Local News

Duke Studying If Estrogen Lowers Alzheimer's Risk

Posted May 22, 2002

— Alzheimer's disease is the leading cause of memory loss. Women are twice as likely to develop the disease than men.

Women with a family history of the disease are at a greater risk of developing Alzheimer's disease.

Researchers at Duke are trying to find out how hormones may help protect women from this disease.

Alzheimer's disease is almost always on Judy Loving's mind. Several people in her family have it, and now, at age 60, the retired schoolteacher is worried she may develop it too.

"Everybody is forgetful at things. I've never been good at names," she said.

Loving designs glass artwork to keep her mind active. However, something else she is doing could be working in her favor.

Loving has been taking estrogen since menopause. The hormone replacement therapy may actually protect her from the memory-robbing disease.

"We don't think it completely prevents it. We think it delays it, delays it substantially," said Dr. Murali Doraiswamy, a Duke psychiatrist.

Doraiswamy is currently studying women age 65 and older who are taking estrogen and have a family history of Alzheimer's disease.

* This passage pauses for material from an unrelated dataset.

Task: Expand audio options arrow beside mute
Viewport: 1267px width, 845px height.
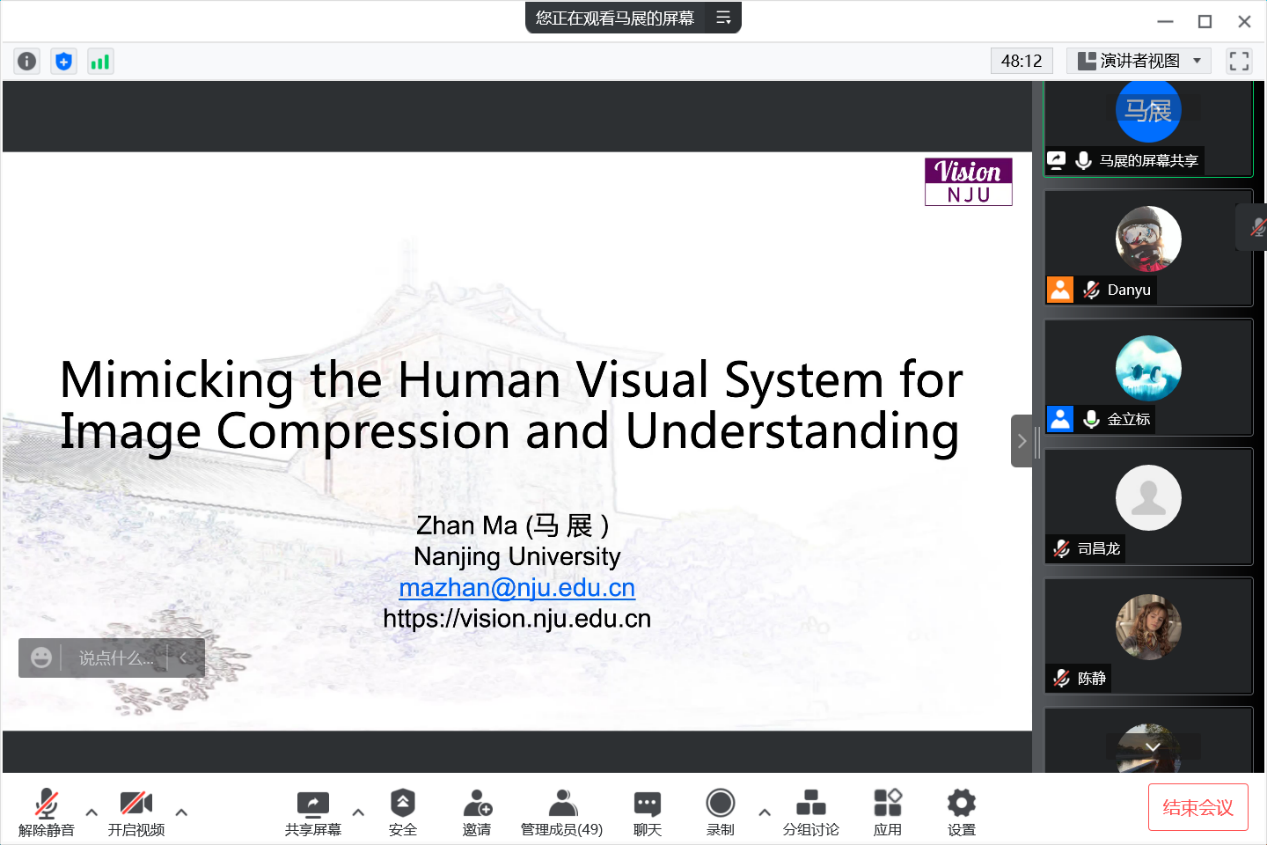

His research shows that postmenopausal women who take estrogen have a 50 percent lower risk of developing Alzheimer's disease.

Learning how to use estrogen to delay the disease would help millions of women.

"If you can postpone Alzheimer's by even five years you can cut the number of people who will develop Alzheimer's by almost 30 to 40 percent," Doraiswamy said.

Loving hopes the estrogen she takes is helping her avoid the disease she has watched her family live with. She also wants to break cycle of Alzheimer's disease for the rest of her family.

Duke is looking for women to take part in the study. To be eligible:

  • Participants must have a first-degree relative -- a mother, sister or brother with Alzheimer's disease.
  • The participant's memory must be normal and the person cannot be on estrogen.